How to parallelize my file-processing program using PySpark

Question

I have a large python project right now, in which the driver program has a function that uses a for loop to traverse each file on my GCP (google cloud platform) bucket. I'm using CLI to submit the job to GCP and let the job run there on GCP.

For each file being traversed in this for loop, I'm invoking a function parse_file(...) that parses the file and invokes serials of other functions that deal with this file.

The whole project runs and takes a few minutes, which is slow, and the driver program hasn't used much PySpark yet. The issue is each parse_file(...) in that file-level for loop is executed in sequential order. Is it possible to use PySpark to parallelize that file-level for loop to run the parse_file(...) function in parallel for all these files to reduce program execution time and improve efficiency?
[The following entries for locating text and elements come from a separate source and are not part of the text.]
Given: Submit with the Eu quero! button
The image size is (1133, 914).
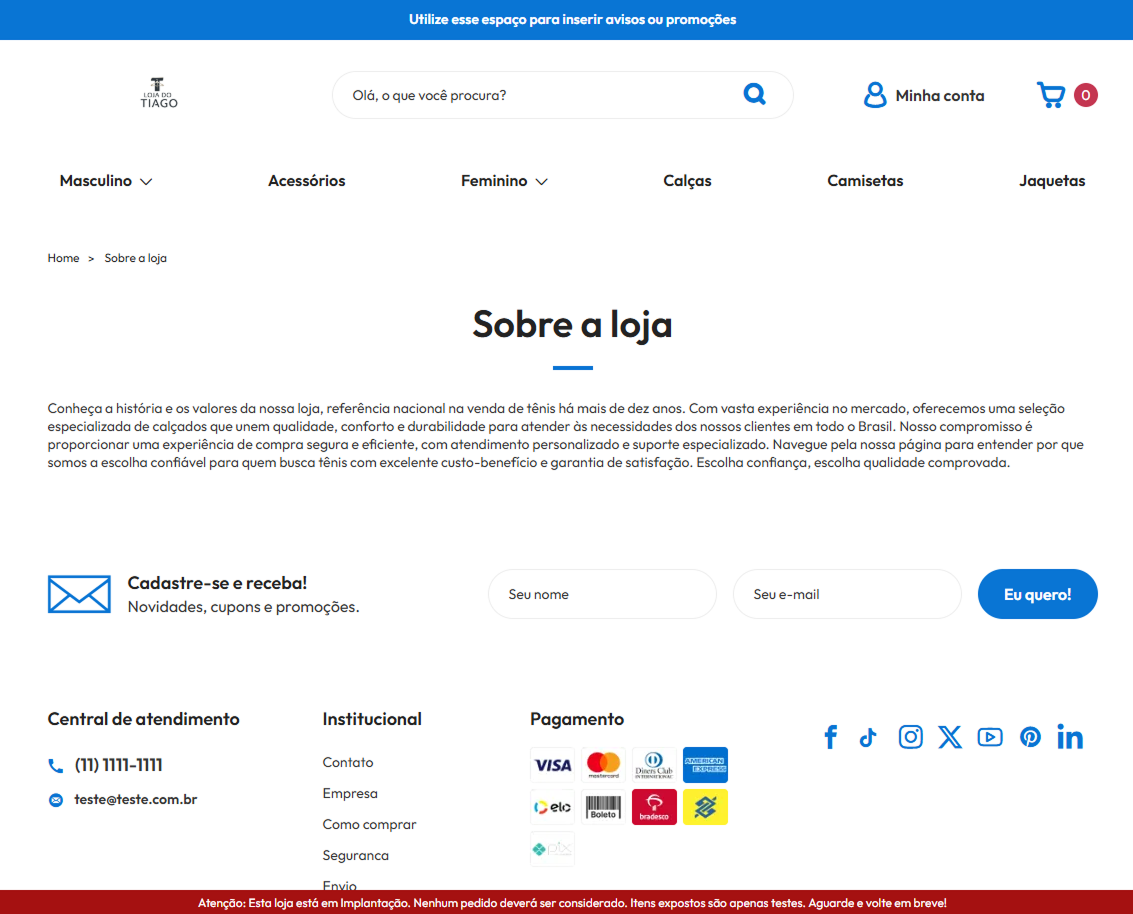Looking at the screenshot, I should point(1038,594).
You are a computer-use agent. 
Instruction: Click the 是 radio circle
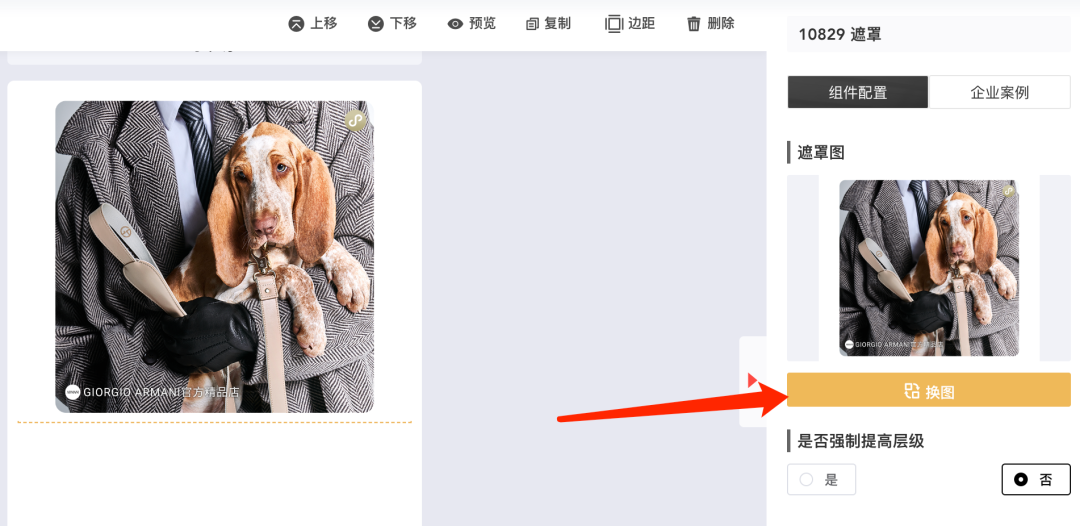click(806, 480)
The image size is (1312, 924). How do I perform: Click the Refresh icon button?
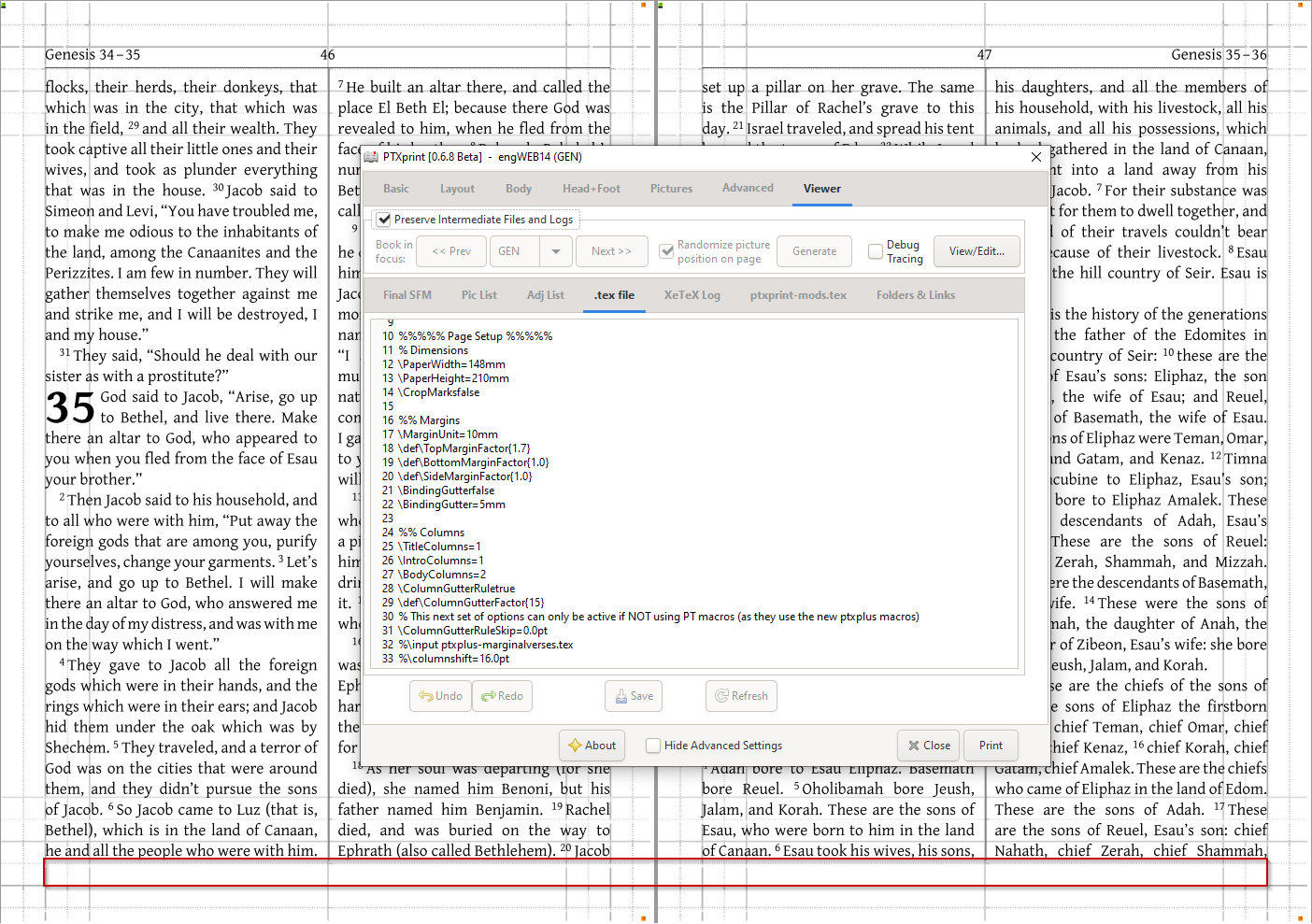(721, 696)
If so, since the program isn't using PySpark, is there a lot of code modification needed to be done to make it parallelized?
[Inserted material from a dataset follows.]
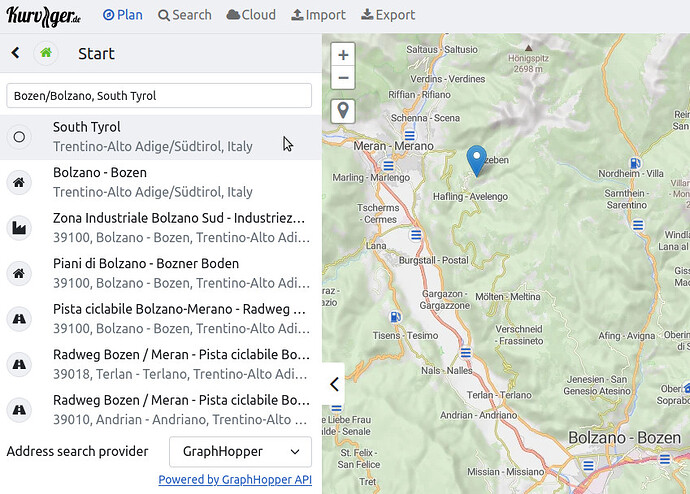Open the Cloud menu
Screen dimensions: 690x494
click(251, 15)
So the function of the program looks like this

# ... some other codes
attributes_table = ....
for obj in gcp_bucket.objects(path):
    if obj.key.endswith('sys_data.txt'):
        #....some other codes
        file_data = (d for d in obj.download().decode('utf-8').split('\n'))
        parse_file(file_data, attributes_table)
        #....some other codes ....

How do I use PySpark to parallelize this part instead of using for loop traverse file one at a time?

VanBantam · Accepted Answer · 2020-06-04 16:54:05Z

1

Thank you for asking your question.

I would recommend creating a RDD based on your gcp_bucket.objects(path).

You have your SparkContext so creating the RDD should be as simple as:
my_rdd = sc.parallelize(gcp_bucket.objects(path).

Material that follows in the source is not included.